Aim of the exercise: Reproduce the part of the research paper summaries between "Distribution-Aware Robust Learning" and "knowledge-enhanced VQA systems.", inclusive, word for word.

Text provided:
·····

Synchronous Diffusion for Unsupervised Smooth Non-Rigid 3D Shape Matching: A synchronous diffusion regularization method is proposed for unsupervised non-rigid 3D shape matching. The core idea is that "synchronously diffusing the same function on two shapes should yield consistent outputs." Through this simple yet efficient regularization, the matching smoothness of existing deep functional map methods is significantly improved, achieving SOTA performance on several datasets including FAUST, SCAPE, and TOPKIDS.

📈 Time Series (3)¶

Multi-person Pose Forecasting with Individual Interaction Perceptron and Prior Learning: This paper proposes IAFormer (Interaction-Aware Pose Forecasting Transformer). By designing the Interaction Perceptron Module (IPM) to evaluate the level of individual interaction with events, and introducing the Interaction Prior Learning Module (IPLM) to accumulate prior knowledge of high-frequency interaction patterns, it achieves semantic-level multi-person pose forecasting, significantly outperforming existing methods on multiple multi-person scene datasets.
OmniSat: Self-Supervised Modality Fusion for Earth Observation: This paper proposes OmniSat, a unified framework that fuses heterogeneous remote sensing data—including multi-spectral time-series (S2), SAR time-series (S1), and high-resolution single-temporal images (SPOT/Aerial)—into a unified representation using modality-specific encoders and cross-modal contrastive self-supervised pre-training. It outperforms all unimodal and multimodal baselines on semantic segmentation and crop classification.
Semantically Guided Representation Learning For Action Anticipation: The S-GEAR framework is proposed, which learns visual action prototypes and utilizes the semantic associations of language models to guide the geometric relationships among these prototypes. This enables the model to comprehend the semantic interconnectedness among actions, thereby enhancing action anticipation performance. S-GEAR achieves SOTA or highly competitive results across four benchmarks: Epic-Kitchens 55/100, EGTEA Gaze+, and 50 Salads.

⚛️ Physics & Scientific Computing (1)¶

Robust Fitting on a Gate Quantum Computer: Robust fitting is implemented on a real gate quantum computer (IonQ Aria) for the first time: a quantum circuit is proposed for 1D \(\ell_\infty\) feasibility testing, filling a critical gap in using Bernstein-Vazirani (BV) circuits to compute Boolean influence, and demonstrating how to accumulate 1D influence for high-dimensional non-linear models (e.g., fundamental matrix estimation).

🌍 Earth Science (1)¶

Semi-supervised Video Desnowing Network via Temporal Decoupling Experts and Distribution-Driven Contrastive Regularization: This paper proposes SemiVDN, the first semi-supervised video desnowing framework. By incorporating a physics-prior-guided temporal decoupling expert module and distribution-driven contrastive regularization, SemiVDN utilizes unlabeled real-world snowy videos to narrow the synthetic-to-real domain gap, outperforming existing methods on both synthetic and real-world datasets.

👥 Social Computing (2)¶

Distribution-Aware Robust Learning from Long-Tailed Data with Noisy Labels: Proposes the DaSC framework, which simultaneously addresses the joint problem of long-tailed distribution and noisy labels through distribution-aware class centroid estimation (DaCC) and confidence-aware contrastive learning (SBCL + MIDL), achieving SOTA results on CIFAR and real-world noisy datasets.
GRACE: Graph-Based Contextual Debiasing for Fair Visual Question Answering: Proposes GRACE (GRAph-based Contextual DEbiasing), a graph-based contextual debiasing method. Through unsupervised context graph learning and graph-based diverse in-context example selection, it addresses the data bias inherited by large language models in knowledge-enhanced VQA systems.

·····

Source material:
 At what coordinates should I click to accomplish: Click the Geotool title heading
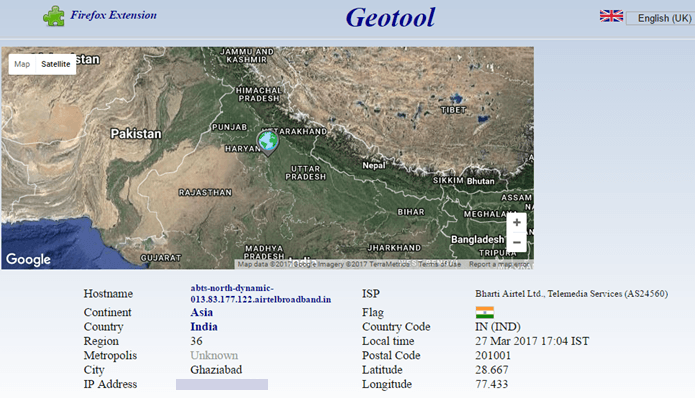pos(390,18)
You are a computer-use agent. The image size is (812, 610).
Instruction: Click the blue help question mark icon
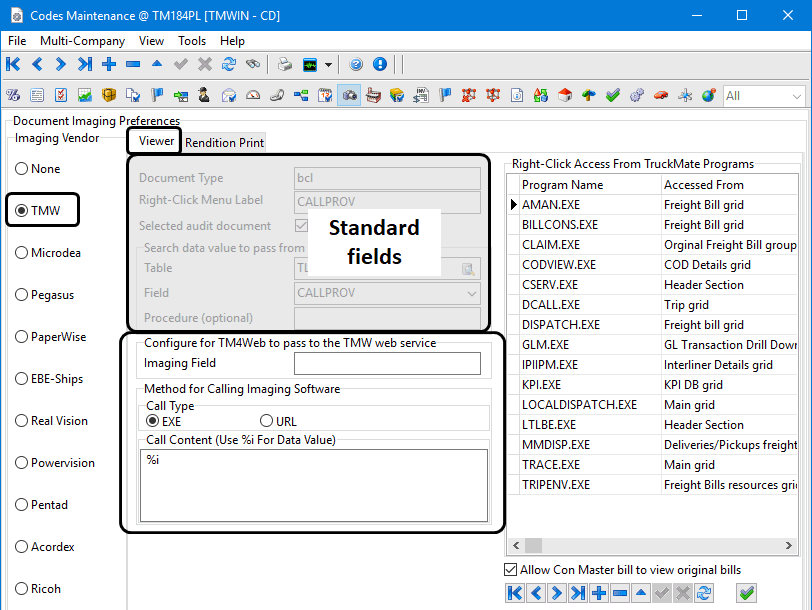click(356, 64)
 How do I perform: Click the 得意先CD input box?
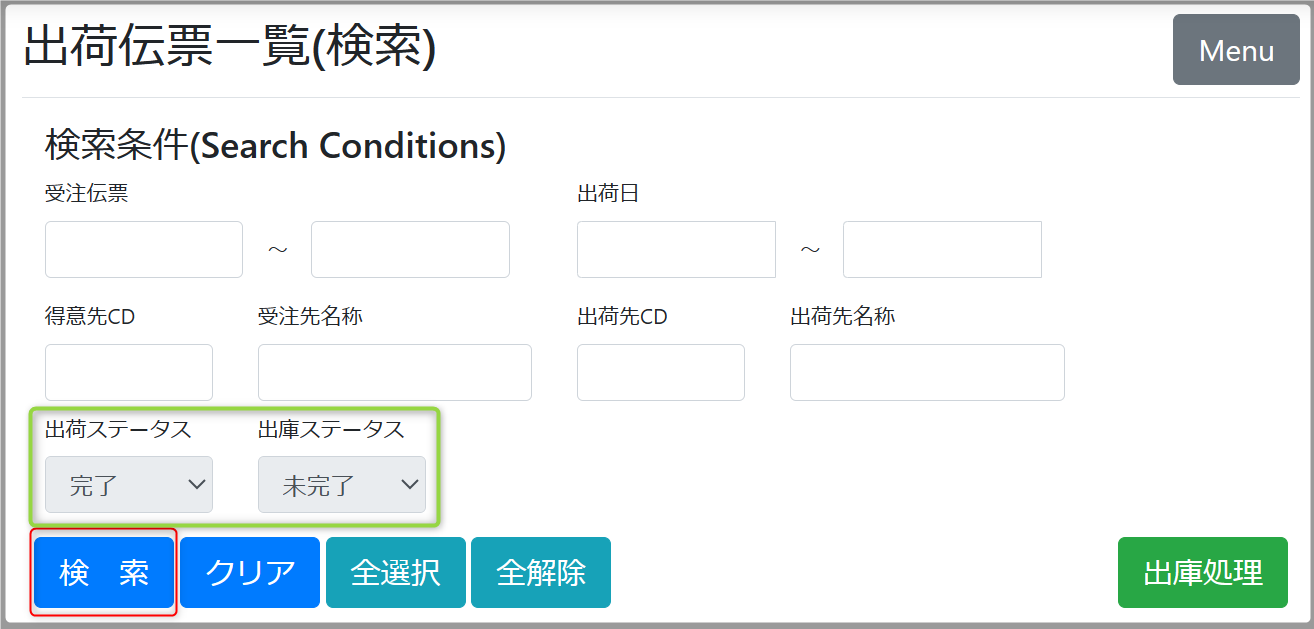(x=129, y=372)
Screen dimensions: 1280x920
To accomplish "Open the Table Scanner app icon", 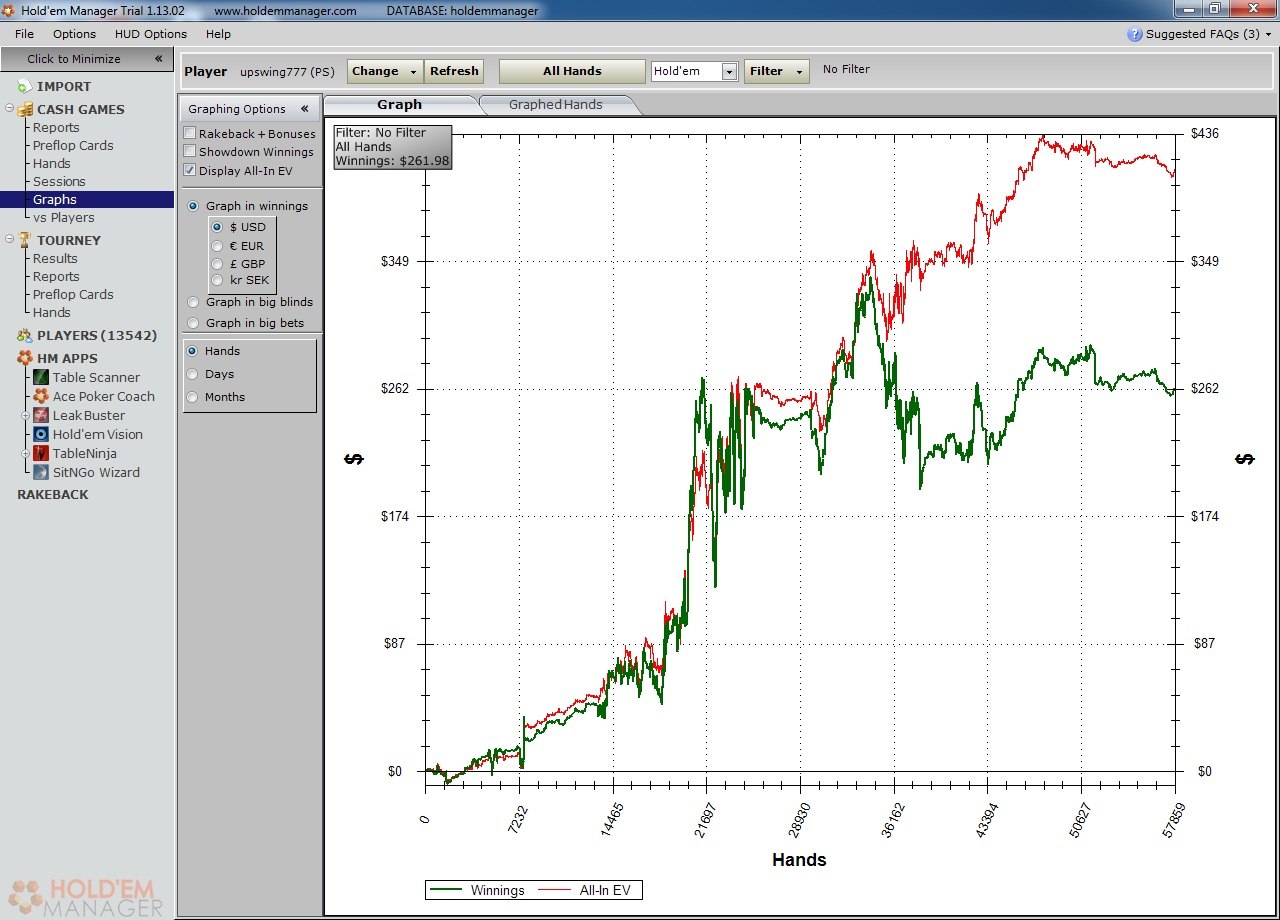I will [x=41, y=377].
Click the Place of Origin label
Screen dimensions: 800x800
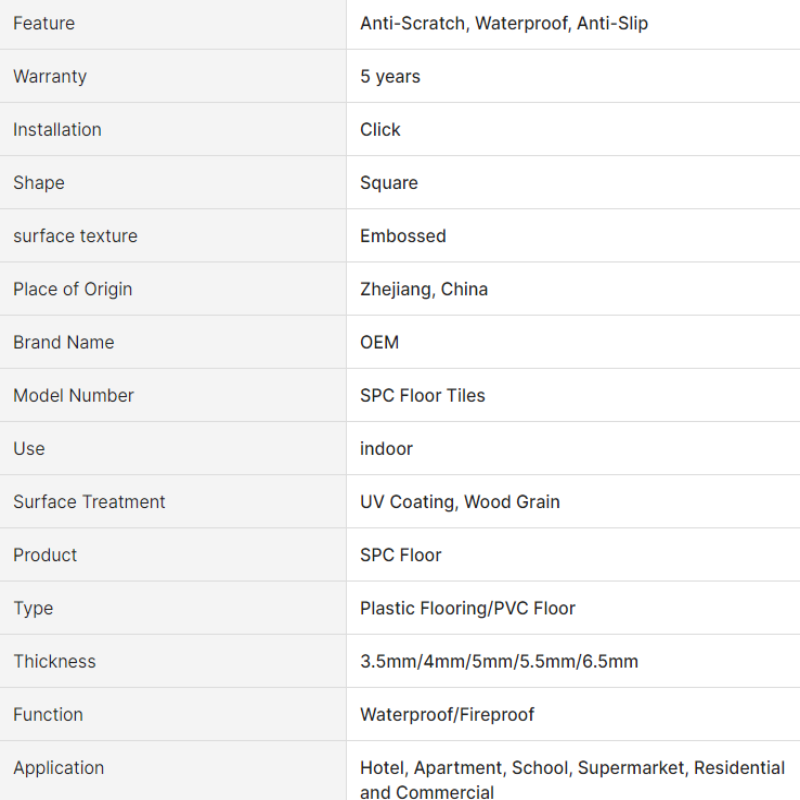click(x=72, y=289)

·····

Answer:
Distribution-Aware Robust Learning from Long-Tailed Data with Noisy Labels: Proposes the DaSC framework, which simultaneously addresses the joint problem of long-tailed distribution and noisy labels through distribution-aware class centroid estimation (DaCC) and confidence-aware contrastive learning (SBCL + MIDL), achieving SOTA results on CIFAR and real-world noisy datasets.
GRACE: Graph-Based Contextual Debiasing for Fair Visual Question Answering: Proposes GRACE (GRAph-based Contextual DEbiasing), a graph-based contextual debiasing method. Through unsupervised context graph learning and graph-based diverse in-context example selection, it addresses the data bias inherited by large language models in knowledge-enhanced VQA systems.